▶ **Instructions for the task**:
Repeat each row below word for word, leaving out the pictures.

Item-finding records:
......
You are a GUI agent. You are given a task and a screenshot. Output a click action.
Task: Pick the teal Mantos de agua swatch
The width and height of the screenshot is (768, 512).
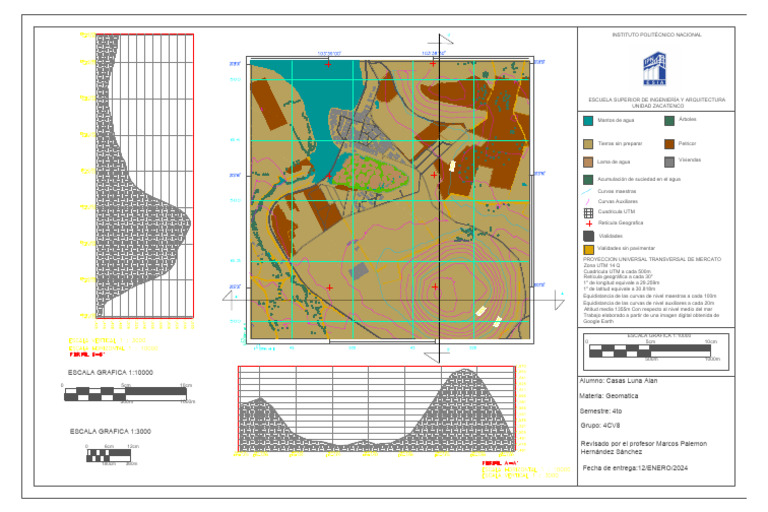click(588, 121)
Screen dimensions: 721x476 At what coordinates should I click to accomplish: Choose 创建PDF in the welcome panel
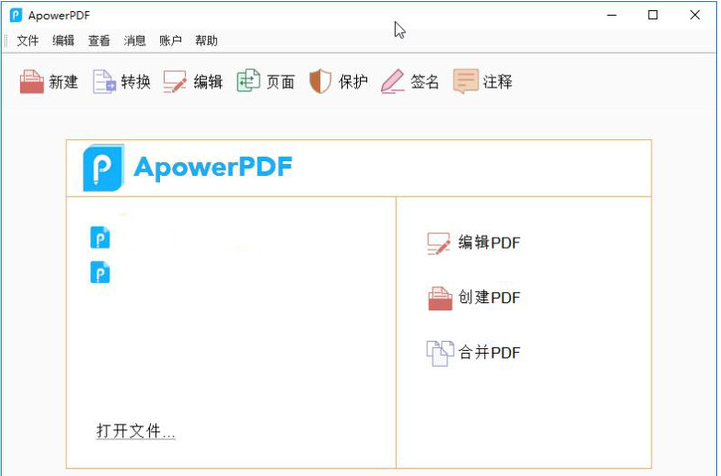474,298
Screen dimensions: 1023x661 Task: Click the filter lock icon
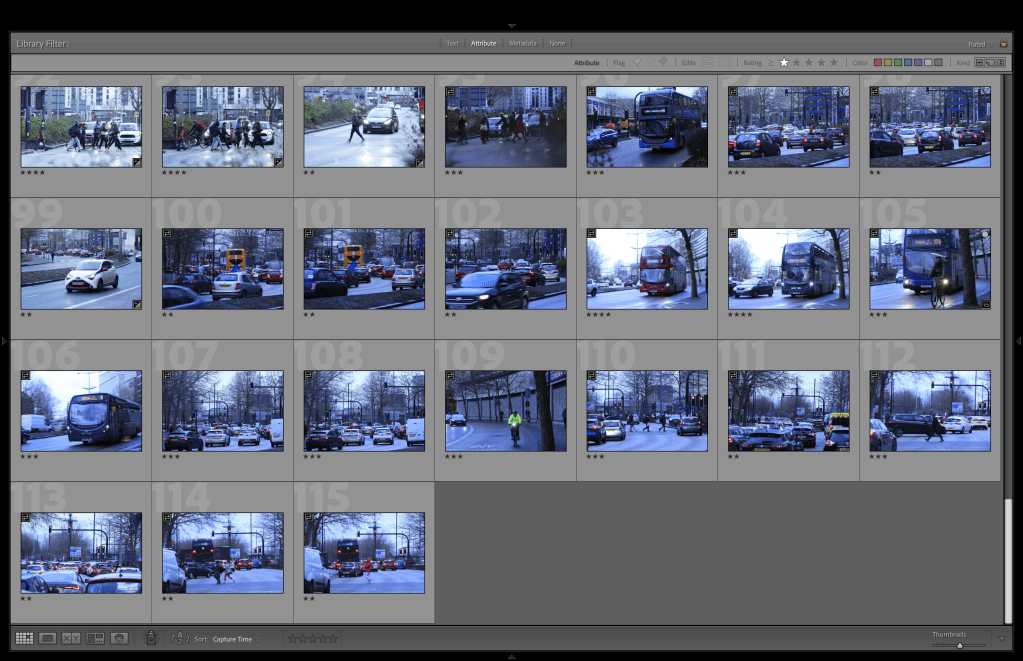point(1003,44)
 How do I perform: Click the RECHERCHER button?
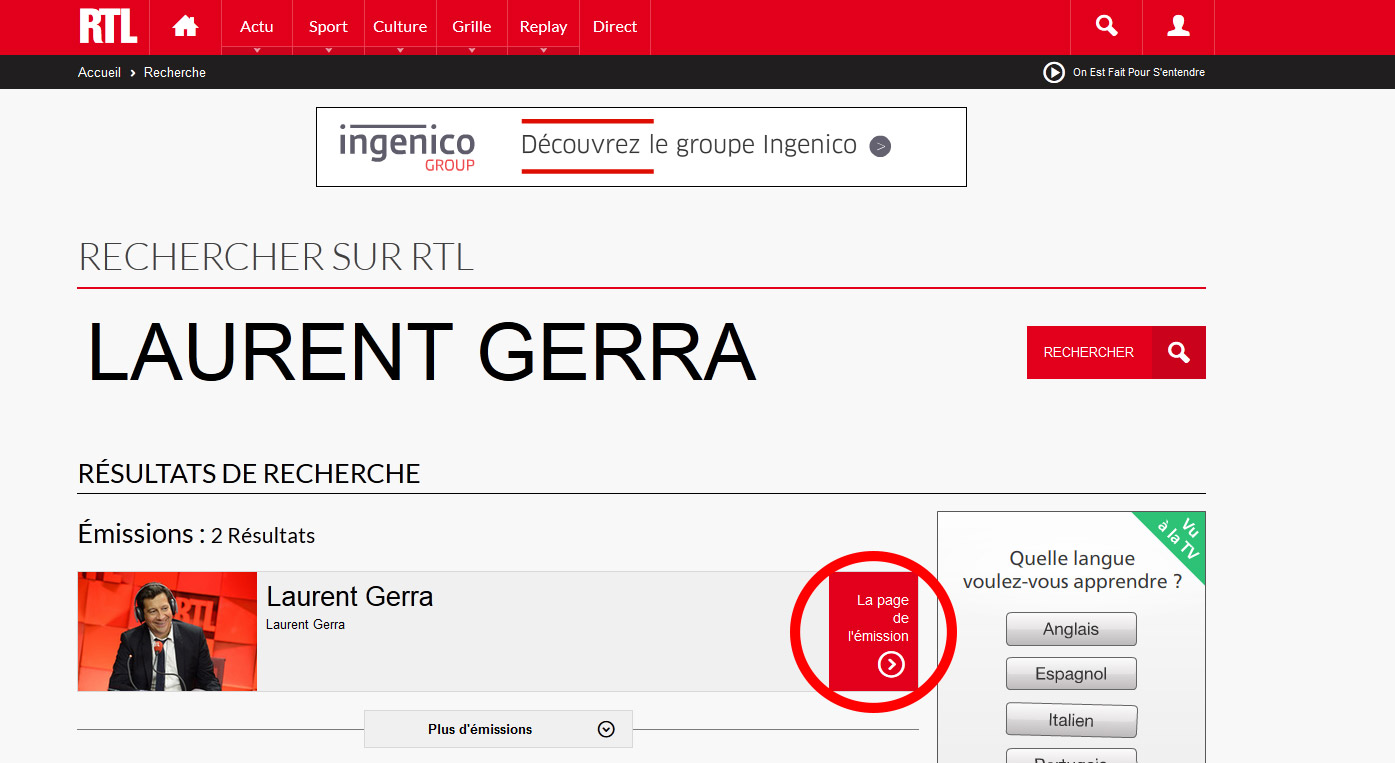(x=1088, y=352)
......
▶ **Task result**:
You are a GUI agent. You are given a task and a screenshot. Output a click action.
Task: Pick the teal Mantos de agua swatch
The width and height of the screenshot is (768, 512).
click(588, 121)
Screen dimensions: 721x476 At what coordinates should I click to accomplish: Choose 创建PDF in the welcome panel
474,298
Screen dimensions: 1023x661 Task: Click the filter lock icon
point(1003,44)
 How do I perform: Click the RECHERCHER button?
(x=1088, y=352)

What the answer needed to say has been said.